But Qualcomm have already been working on RISC-V for ages so I wouldn't be too surprised if they already have high performance designs in progress.




That is a good comment, and I agree things like CSR differences could be annoying, but compared to the engineering challenges of designing the Oryon cores from scratch… I still think the scope of work would be relatively small. I just don’t think Qualcomm seriously wants to invest in RISC-V unless ARM forces them to.


> I just don’t think Qualcomm seriously wants to invest in RISC-V unless ARM forces them to.

That makes a lot of sense. RISC-V is really not at all close to being at parity with ARM. ARM has existed for a long time, and we are only now seeing it enter into the server space, and into the Microsoft ecosystem.
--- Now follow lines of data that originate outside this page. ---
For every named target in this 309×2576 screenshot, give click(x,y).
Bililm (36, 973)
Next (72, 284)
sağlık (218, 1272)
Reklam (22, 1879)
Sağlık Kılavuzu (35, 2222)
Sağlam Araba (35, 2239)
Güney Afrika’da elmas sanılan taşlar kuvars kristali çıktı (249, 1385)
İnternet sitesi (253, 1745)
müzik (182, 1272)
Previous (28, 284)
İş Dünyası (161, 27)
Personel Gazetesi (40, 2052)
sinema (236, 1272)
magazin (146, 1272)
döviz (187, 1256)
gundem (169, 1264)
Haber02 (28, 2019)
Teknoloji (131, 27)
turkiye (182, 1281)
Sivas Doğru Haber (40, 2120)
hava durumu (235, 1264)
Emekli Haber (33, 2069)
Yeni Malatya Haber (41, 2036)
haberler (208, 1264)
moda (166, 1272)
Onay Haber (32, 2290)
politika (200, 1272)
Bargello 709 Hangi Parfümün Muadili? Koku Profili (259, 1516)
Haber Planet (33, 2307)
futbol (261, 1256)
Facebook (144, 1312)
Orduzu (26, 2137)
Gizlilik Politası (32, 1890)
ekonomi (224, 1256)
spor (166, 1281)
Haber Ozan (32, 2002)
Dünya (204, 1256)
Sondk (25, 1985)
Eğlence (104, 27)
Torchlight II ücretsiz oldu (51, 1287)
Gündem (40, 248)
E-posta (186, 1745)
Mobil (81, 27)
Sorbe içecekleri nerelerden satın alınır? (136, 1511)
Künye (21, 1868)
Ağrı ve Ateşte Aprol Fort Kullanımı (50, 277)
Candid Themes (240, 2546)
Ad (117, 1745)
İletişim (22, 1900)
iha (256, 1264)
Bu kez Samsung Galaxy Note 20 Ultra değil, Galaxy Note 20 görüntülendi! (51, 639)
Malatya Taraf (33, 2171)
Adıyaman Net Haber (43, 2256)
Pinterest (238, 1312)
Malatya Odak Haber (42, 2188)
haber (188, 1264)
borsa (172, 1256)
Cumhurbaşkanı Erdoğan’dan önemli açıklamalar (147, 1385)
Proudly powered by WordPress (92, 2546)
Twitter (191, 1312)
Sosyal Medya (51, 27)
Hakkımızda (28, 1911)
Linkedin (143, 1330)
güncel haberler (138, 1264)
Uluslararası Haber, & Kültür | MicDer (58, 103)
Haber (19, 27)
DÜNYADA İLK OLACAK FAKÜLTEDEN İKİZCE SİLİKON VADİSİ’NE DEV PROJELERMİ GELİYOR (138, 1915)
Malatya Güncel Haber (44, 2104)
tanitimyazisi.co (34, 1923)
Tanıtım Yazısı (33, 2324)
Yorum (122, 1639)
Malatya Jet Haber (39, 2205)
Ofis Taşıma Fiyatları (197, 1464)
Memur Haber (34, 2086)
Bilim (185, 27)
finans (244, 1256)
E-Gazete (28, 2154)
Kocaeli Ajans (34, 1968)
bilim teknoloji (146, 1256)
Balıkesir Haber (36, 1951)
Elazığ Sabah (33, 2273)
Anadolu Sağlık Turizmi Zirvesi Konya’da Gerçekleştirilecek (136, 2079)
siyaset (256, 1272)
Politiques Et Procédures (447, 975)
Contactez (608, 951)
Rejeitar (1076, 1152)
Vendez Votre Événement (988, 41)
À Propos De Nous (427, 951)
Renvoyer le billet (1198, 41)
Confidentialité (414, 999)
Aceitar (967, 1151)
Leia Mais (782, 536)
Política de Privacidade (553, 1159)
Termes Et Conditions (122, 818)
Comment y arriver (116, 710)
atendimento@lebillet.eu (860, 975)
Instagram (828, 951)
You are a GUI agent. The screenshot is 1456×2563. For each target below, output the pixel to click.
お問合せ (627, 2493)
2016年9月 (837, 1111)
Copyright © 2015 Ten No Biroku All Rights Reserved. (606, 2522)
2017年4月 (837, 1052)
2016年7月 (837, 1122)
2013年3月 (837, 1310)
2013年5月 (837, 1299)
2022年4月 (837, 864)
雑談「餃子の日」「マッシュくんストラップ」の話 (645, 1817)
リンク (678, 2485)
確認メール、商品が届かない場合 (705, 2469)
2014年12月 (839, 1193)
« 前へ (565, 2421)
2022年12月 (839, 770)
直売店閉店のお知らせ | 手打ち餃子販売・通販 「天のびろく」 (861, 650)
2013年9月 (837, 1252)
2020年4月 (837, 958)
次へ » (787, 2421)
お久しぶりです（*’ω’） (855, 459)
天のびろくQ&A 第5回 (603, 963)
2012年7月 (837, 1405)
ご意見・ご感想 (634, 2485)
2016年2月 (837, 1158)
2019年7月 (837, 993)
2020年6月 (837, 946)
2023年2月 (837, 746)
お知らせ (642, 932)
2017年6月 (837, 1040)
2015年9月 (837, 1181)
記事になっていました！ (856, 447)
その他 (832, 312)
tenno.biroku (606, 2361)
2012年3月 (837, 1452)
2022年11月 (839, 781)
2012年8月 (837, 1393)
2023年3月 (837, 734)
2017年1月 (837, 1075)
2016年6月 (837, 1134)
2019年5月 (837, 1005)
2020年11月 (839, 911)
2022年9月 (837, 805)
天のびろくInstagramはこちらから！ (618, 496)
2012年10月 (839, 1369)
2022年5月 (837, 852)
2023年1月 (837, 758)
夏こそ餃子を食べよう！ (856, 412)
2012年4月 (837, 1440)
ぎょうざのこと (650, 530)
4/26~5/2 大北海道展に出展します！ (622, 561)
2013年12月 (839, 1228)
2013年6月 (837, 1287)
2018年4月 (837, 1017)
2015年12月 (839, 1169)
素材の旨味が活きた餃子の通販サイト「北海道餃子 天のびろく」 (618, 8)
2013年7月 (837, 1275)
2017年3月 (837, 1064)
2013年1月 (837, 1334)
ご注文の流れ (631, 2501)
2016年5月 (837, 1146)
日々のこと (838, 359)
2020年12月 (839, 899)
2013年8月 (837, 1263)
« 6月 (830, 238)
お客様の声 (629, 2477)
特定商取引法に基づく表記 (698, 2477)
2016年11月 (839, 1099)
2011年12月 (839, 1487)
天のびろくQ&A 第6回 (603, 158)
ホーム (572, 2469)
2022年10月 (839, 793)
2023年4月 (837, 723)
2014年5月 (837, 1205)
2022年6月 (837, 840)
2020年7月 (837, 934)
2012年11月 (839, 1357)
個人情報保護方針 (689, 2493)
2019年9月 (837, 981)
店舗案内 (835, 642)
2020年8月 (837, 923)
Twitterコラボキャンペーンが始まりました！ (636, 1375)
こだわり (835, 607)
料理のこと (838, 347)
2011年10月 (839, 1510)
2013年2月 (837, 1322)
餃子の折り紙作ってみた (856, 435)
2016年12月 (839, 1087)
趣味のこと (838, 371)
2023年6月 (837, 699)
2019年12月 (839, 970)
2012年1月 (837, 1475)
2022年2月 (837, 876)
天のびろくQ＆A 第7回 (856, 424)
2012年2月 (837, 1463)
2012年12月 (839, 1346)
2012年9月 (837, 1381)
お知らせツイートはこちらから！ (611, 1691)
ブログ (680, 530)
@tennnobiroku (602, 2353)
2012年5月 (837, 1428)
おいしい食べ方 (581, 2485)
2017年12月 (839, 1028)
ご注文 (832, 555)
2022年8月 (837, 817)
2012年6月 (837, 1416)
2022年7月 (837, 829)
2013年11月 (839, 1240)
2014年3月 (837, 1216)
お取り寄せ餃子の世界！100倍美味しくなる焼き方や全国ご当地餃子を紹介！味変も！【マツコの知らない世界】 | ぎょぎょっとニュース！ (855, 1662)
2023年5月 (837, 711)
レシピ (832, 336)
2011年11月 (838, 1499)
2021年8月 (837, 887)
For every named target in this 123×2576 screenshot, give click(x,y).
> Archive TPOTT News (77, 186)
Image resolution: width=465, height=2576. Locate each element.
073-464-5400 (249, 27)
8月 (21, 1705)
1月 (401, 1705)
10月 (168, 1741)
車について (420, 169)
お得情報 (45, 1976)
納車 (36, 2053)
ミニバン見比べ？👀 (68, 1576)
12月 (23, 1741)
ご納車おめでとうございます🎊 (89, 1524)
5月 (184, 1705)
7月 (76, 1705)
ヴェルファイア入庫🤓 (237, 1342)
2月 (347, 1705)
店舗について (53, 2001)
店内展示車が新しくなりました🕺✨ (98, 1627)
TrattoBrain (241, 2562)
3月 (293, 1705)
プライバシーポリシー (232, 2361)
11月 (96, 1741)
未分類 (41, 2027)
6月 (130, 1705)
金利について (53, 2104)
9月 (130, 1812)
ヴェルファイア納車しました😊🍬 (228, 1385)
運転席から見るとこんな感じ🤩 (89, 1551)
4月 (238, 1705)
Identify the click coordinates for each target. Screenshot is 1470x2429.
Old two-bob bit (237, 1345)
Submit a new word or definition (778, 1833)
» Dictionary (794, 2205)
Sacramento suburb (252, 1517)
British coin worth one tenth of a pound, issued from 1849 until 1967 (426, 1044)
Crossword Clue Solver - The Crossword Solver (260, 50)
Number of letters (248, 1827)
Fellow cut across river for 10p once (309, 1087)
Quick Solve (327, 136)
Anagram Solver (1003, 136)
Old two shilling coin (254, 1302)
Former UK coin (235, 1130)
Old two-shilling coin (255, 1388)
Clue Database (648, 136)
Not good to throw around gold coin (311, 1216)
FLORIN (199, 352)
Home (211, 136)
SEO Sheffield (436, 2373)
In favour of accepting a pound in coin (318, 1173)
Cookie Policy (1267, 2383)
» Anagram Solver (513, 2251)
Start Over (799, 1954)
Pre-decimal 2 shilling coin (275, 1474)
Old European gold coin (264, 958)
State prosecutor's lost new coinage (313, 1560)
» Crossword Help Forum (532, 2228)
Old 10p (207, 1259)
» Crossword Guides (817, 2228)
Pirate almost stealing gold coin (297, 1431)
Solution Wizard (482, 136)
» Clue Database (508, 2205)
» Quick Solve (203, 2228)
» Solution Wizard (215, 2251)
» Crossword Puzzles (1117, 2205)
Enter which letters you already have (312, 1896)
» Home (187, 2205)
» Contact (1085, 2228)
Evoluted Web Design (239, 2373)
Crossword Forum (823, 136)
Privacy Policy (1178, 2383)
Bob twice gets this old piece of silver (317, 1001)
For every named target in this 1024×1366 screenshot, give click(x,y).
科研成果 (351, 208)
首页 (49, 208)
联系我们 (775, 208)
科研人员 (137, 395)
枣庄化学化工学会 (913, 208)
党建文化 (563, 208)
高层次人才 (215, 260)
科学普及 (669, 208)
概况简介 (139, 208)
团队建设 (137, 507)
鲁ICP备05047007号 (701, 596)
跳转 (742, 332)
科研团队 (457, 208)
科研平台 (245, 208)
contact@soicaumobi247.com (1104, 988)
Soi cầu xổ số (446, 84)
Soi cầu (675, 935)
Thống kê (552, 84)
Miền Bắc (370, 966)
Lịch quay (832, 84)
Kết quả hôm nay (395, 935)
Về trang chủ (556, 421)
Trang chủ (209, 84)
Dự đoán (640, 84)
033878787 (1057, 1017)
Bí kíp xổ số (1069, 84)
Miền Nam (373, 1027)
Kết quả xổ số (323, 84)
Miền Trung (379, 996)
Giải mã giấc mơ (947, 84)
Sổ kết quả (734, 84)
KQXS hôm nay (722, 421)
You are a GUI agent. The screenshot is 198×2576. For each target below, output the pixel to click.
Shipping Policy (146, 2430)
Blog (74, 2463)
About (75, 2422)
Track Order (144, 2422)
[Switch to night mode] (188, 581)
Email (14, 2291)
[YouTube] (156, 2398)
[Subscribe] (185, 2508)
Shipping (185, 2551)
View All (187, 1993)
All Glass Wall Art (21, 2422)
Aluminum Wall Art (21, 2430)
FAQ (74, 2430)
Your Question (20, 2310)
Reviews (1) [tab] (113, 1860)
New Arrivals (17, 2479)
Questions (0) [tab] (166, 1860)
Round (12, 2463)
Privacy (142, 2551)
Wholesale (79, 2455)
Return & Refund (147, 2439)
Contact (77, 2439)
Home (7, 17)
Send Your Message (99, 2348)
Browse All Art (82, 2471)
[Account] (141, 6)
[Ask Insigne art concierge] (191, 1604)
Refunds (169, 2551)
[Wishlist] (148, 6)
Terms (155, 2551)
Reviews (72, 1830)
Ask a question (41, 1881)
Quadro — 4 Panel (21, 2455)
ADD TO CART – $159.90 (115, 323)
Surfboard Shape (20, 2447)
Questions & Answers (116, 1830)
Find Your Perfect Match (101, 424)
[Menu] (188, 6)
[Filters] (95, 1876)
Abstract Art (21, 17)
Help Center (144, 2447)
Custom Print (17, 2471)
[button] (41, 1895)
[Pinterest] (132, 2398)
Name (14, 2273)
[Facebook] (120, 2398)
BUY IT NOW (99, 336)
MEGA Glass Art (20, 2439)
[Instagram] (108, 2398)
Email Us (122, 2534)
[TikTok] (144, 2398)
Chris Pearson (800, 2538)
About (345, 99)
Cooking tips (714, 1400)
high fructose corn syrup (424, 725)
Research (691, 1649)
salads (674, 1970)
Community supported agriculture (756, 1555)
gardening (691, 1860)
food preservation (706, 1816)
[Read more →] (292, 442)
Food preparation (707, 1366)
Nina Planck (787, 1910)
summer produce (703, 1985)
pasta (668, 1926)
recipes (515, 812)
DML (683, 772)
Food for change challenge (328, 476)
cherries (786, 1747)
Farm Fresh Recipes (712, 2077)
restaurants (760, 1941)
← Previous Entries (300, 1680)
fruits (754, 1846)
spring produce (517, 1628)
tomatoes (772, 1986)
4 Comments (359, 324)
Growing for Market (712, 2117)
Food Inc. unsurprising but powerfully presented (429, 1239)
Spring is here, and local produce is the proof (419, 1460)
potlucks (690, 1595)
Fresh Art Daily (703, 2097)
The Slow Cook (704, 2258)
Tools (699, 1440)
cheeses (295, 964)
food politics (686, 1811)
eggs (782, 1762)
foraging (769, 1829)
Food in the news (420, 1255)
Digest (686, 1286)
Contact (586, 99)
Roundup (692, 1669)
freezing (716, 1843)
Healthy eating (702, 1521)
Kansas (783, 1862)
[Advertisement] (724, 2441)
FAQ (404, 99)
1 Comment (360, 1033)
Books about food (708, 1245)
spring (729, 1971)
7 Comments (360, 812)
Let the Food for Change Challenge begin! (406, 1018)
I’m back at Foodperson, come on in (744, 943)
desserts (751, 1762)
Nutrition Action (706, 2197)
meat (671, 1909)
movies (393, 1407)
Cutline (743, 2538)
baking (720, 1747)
These things take a lot of time.

> I still think the scope of work would be relatively small

I'm not so sure about this. Remember that an ISA is not just a set of instructions: it defines how virtual memory works, what the memory model is like, how security works, etc. Changes in those things percolate through the entire design.

Also, I'm going to go out on a limb and claim that verification of a very high-powered RISC-V core that is going to be manufactured in high-volume is probably much more expensive and time-consuming than the case for an ARM design.

edit: I also forgot about the case with Qualcomm's failed attempt to get code size extensions. Using RVC to approach parity on code density is expensive, and you're going to make the front-end of the machine more complicated. Going out on another limb: this is probably not unrelated to the reason why THUMB is missing from AArch64.


> verification of a very high-powered RISC-V core that is going to be manufactured in high-volume is probably much more expensive and time-consuming than the case for an ARM design.

Why do you say this?


Presumably, when you have a relationship with ARM, you have access to things that make it somewhat less painful:

- People who have been working with spec and technology for decades

- People who have implemented ARM machines in fancy modern CMOS processes

- Stable and well-defined specifications

- Well-understood models, tools, strategies, wisdom

I'm not sure how much of this exists for you in the RISC-V space: you're probably spending time and money building these things for yourself.


There is a market for RISC-V design verification.

And there is already some companies specializing on supplying this market. They do consistently present at RISC-V Summit.


The bigger question is how much of their existing cores utilize Arm IP… and how sure are they that they would find all of it?


> That doesn't mean you can just slap a RISC-V decoder on an ARM chip and it will magically work though.

Raspberry Pi RP2350 already ships with ARM and RISC-V cores. https://www.raspberrypi.com/products/rp2350/

It seems that the RISC-V cores don't take much space on the chip: https://news.ycombinator.com/item?id=41192341

Of course, microcontrollers are a different from mobile CPUs, but it's doable.


That's not really comparable. Raspberry Pi added entirely separate RISC-V cores to the chip, they didn't convert an ARM core design to run RISC-V instructions.

What is being discussed is taking an ARM design and modifying it to run RISC-V, which is not the same thing as what Raspberry Pi has done and is not as simple as people are implying here.


Nevertheless, several companies that originally had MIPS implementations did exactly this, to implement ARM processors.